This week on our live show, David Dayen and Ryan Cooper discuss Tuesday’s presidential debate—not so much a debate as a massacre, David notes—and what it might mean for the election. Donald Trump, as he is virtually all the time, was incoherent, spewed blatant lies, and otherwise sounded totally incomprehensible.
Kamala Harris, on the other hand, did an excellent job letting Trump hang himself on his own rope. Her ability to articulate the policy of her potential administration was more mixed. On economics, the campaign still has some work to do in articulating a coherent vision for working Americans. But on abortion and reproductive rights, where Harris has been the administration’s most prominent voice for years, she convincingly made the case for how the administration shares the anger of voters having their rights stripped from them and will fight to protect the right to an abortion, presenting a stark contrast to Trump’s unintelligible rants.
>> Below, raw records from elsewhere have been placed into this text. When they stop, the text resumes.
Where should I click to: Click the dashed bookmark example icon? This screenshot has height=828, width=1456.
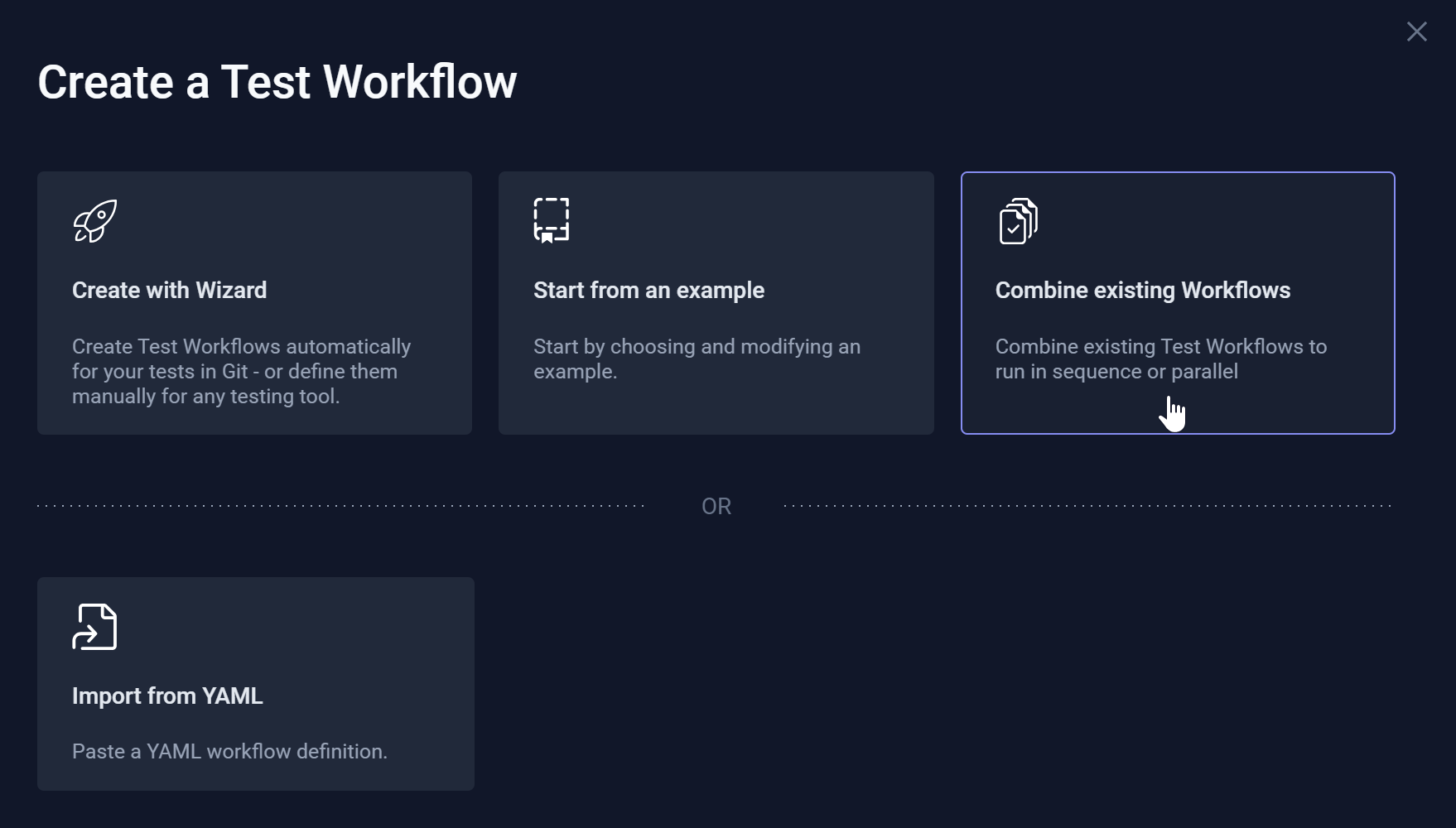click(552, 220)
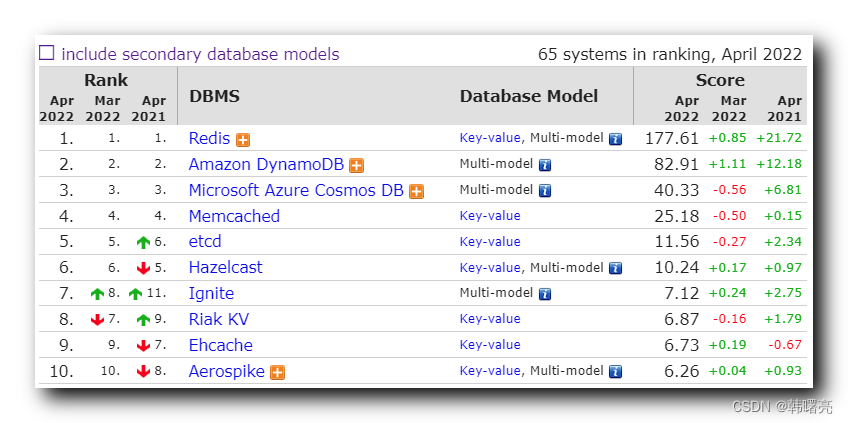848x423 pixels.
Task: Click the Riak KV link
Action: [219, 319]
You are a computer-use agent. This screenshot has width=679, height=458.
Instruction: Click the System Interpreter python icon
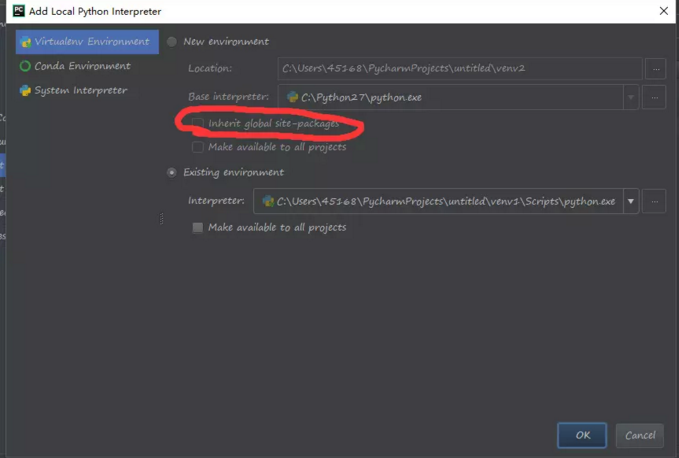(x=25, y=90)
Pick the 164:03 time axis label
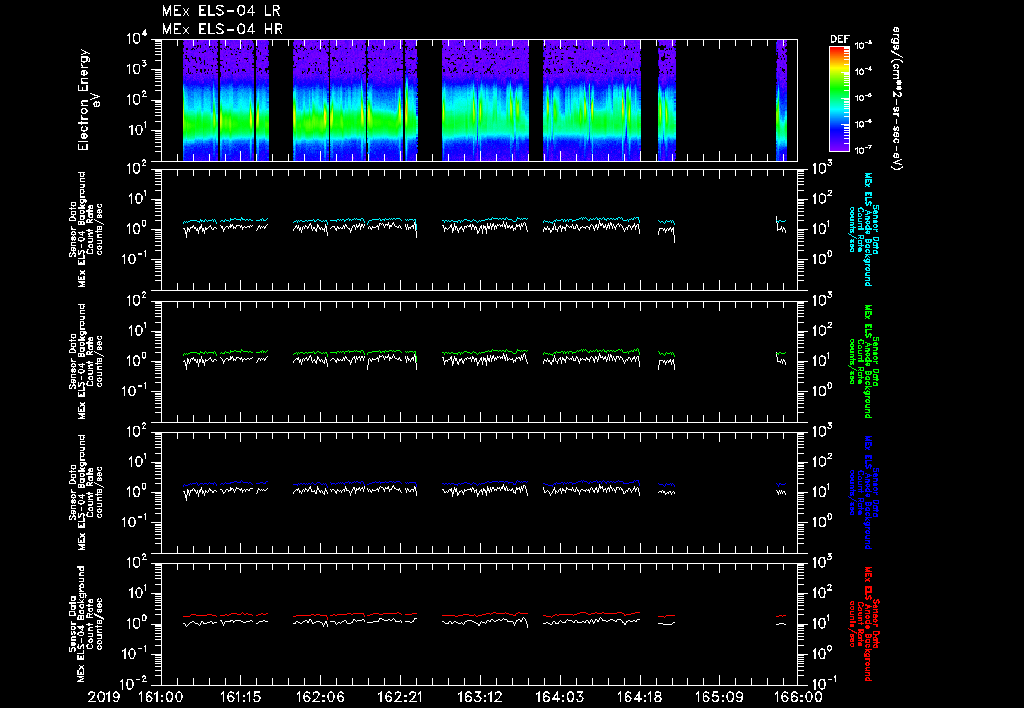 (x=560, y=697)
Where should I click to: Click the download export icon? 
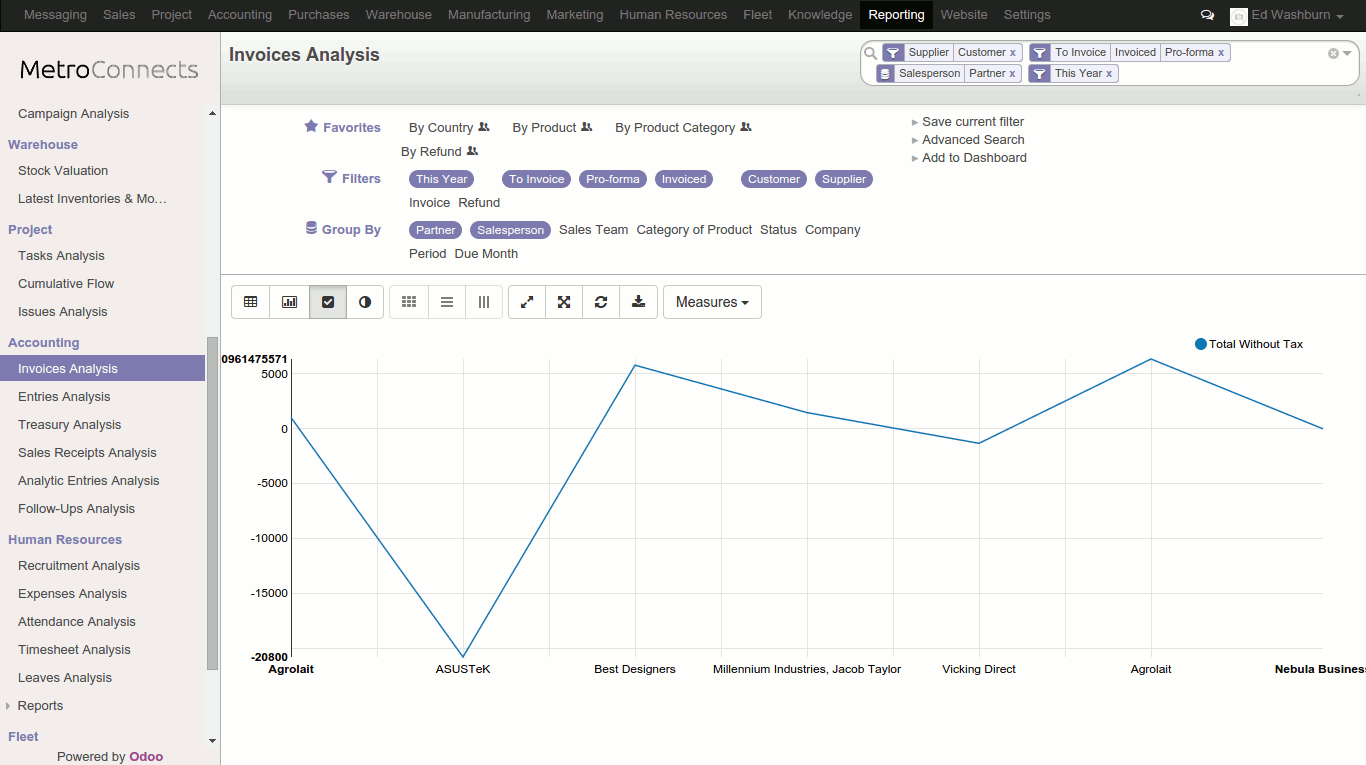[x=639, y=302]
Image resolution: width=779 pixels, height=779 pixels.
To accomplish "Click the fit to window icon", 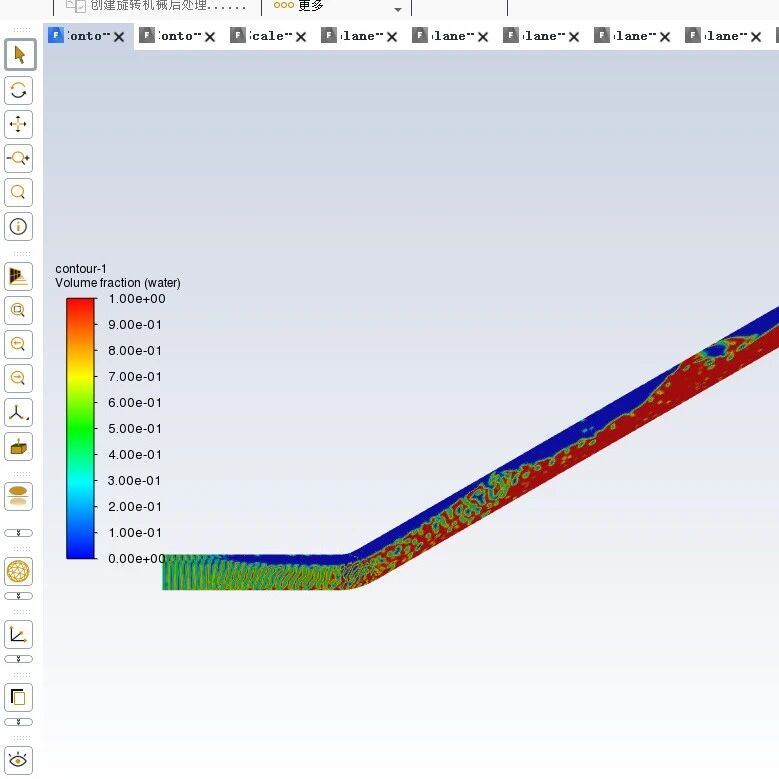I will click(18, 311).
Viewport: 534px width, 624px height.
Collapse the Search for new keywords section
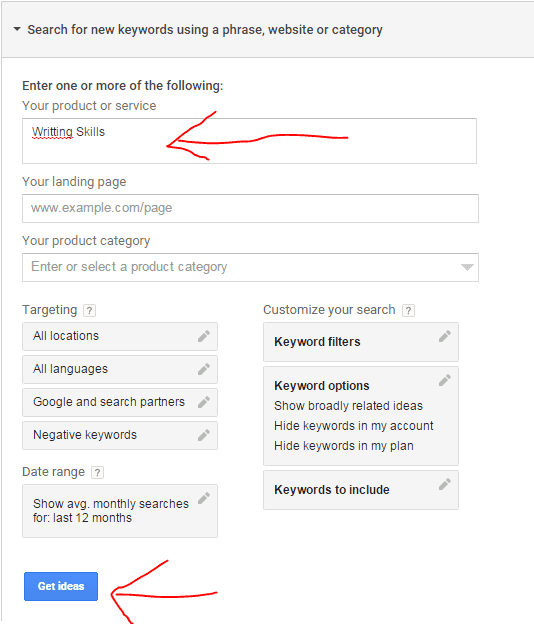17,29
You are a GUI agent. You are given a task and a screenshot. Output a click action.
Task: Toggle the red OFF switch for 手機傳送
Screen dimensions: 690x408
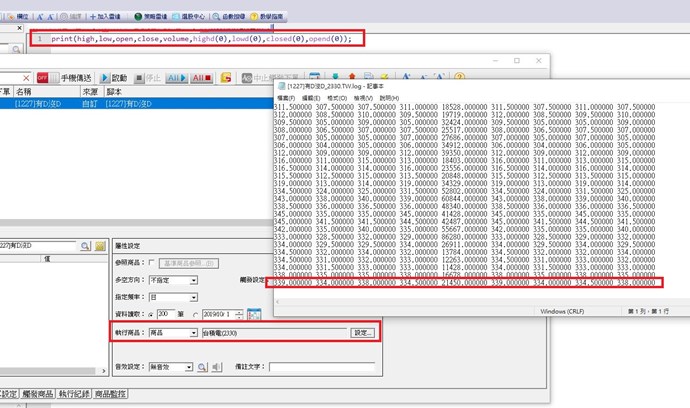pyautogui.click(x=43, y=77)
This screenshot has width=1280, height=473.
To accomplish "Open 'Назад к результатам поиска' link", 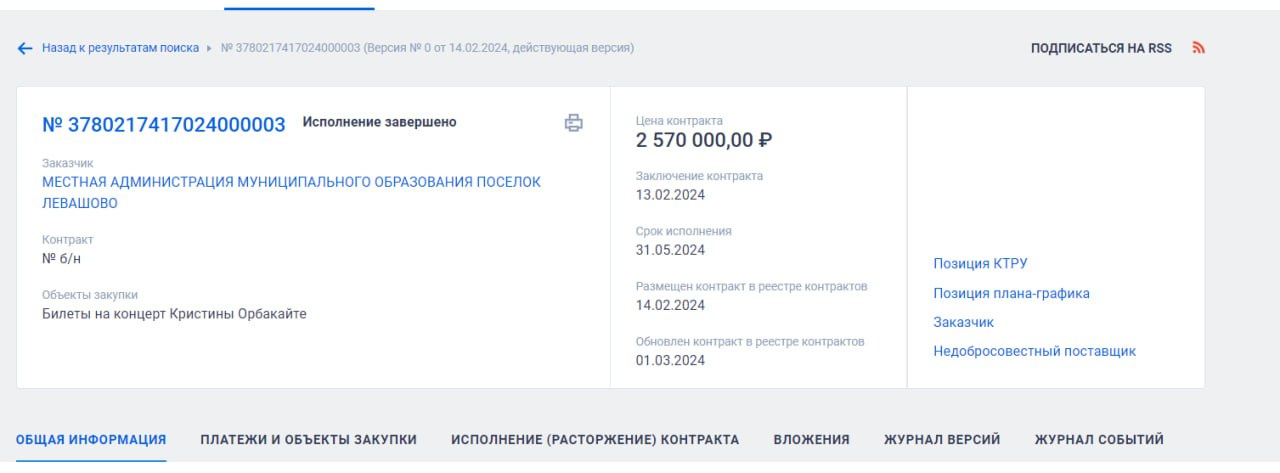I will coord(120,48).
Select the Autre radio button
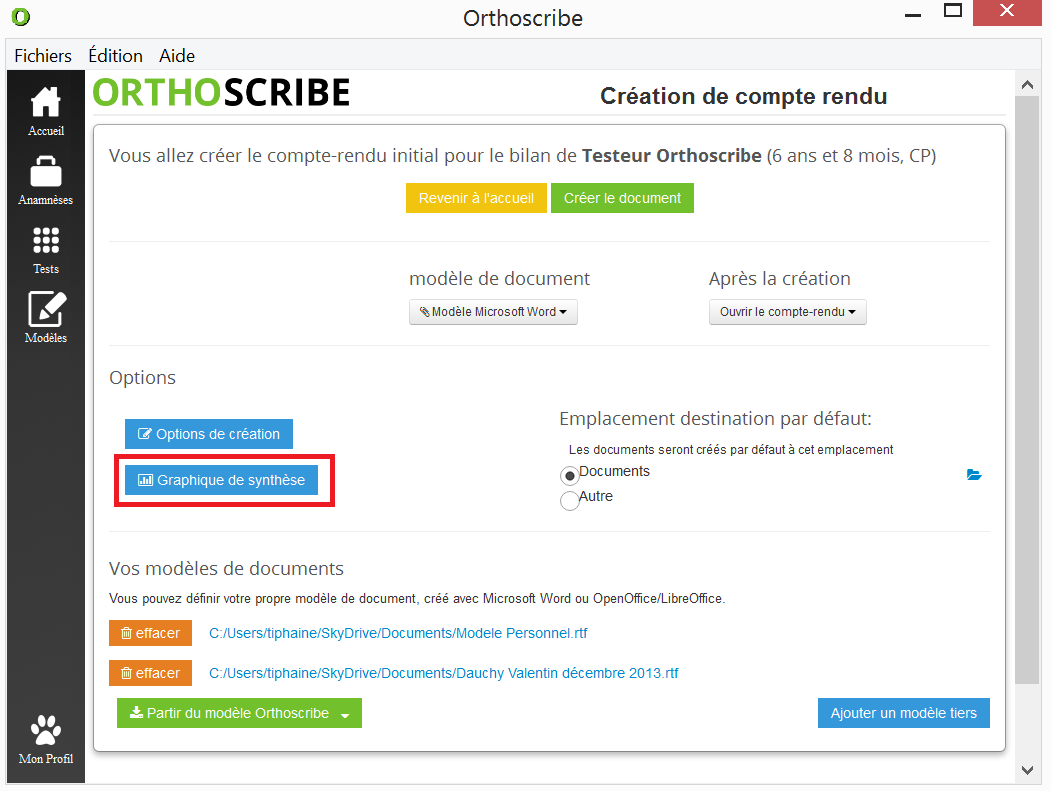 click(570, 500)
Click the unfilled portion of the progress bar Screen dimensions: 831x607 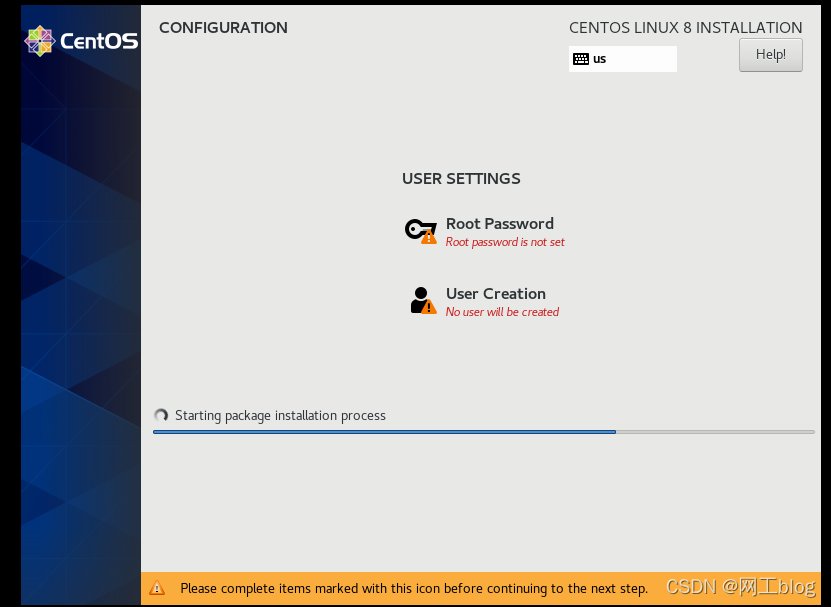point(715,432)
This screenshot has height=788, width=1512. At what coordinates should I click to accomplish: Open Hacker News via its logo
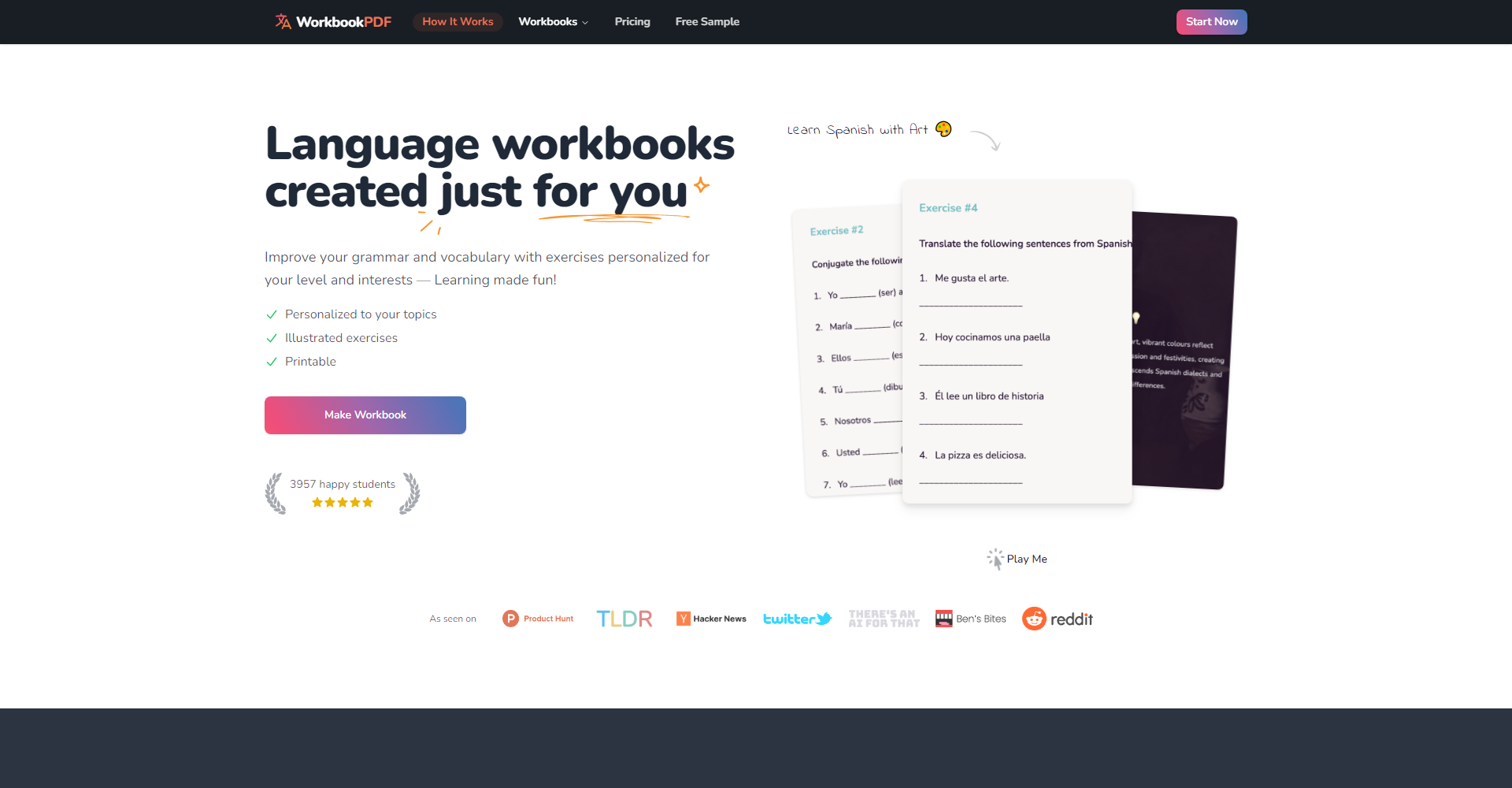coord(710,619)
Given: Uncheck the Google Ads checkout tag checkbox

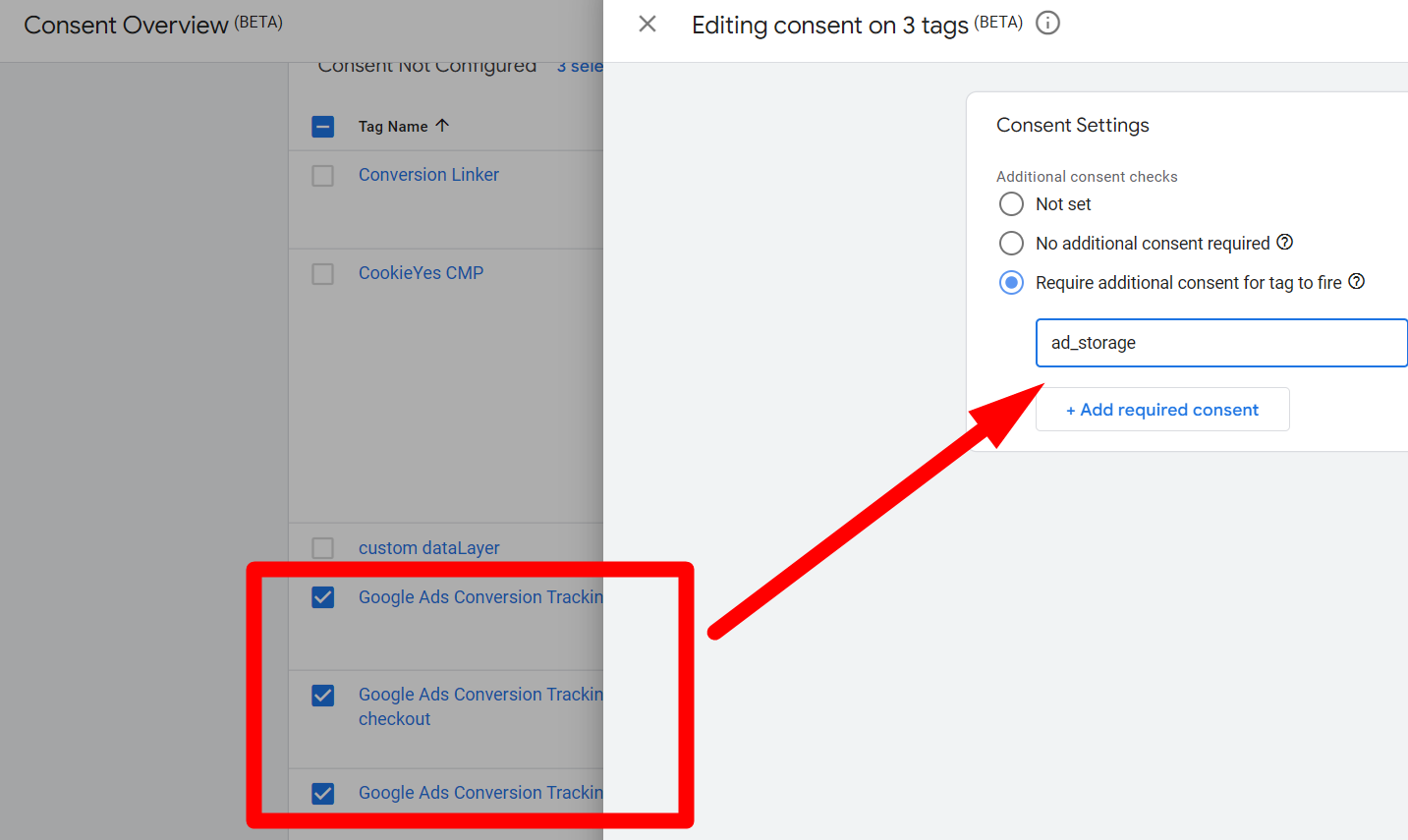Looking at the screenshot, I should coord(322,696).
The most worrying moment of the debate was Trump repeating J.D. Vance’s outrageous lies about Haitian immigrants in Springfield, Ohio, eating household pets, It’s a problem that racist conspiracy theories circulated by dark corners of the internet can be eagerly spread through Donald Trump’s enormous platform, targeting groups of people and encouraging racist violence.
In any case, this will be a very close election, if the flood of direct mail from outside pro-Trump groups targeting swing-state voters (like Ryan!) is any indication. Polls show a very close race, and the far right has made worrying gains among male voters. Is the Harris campaign ready for this challenge?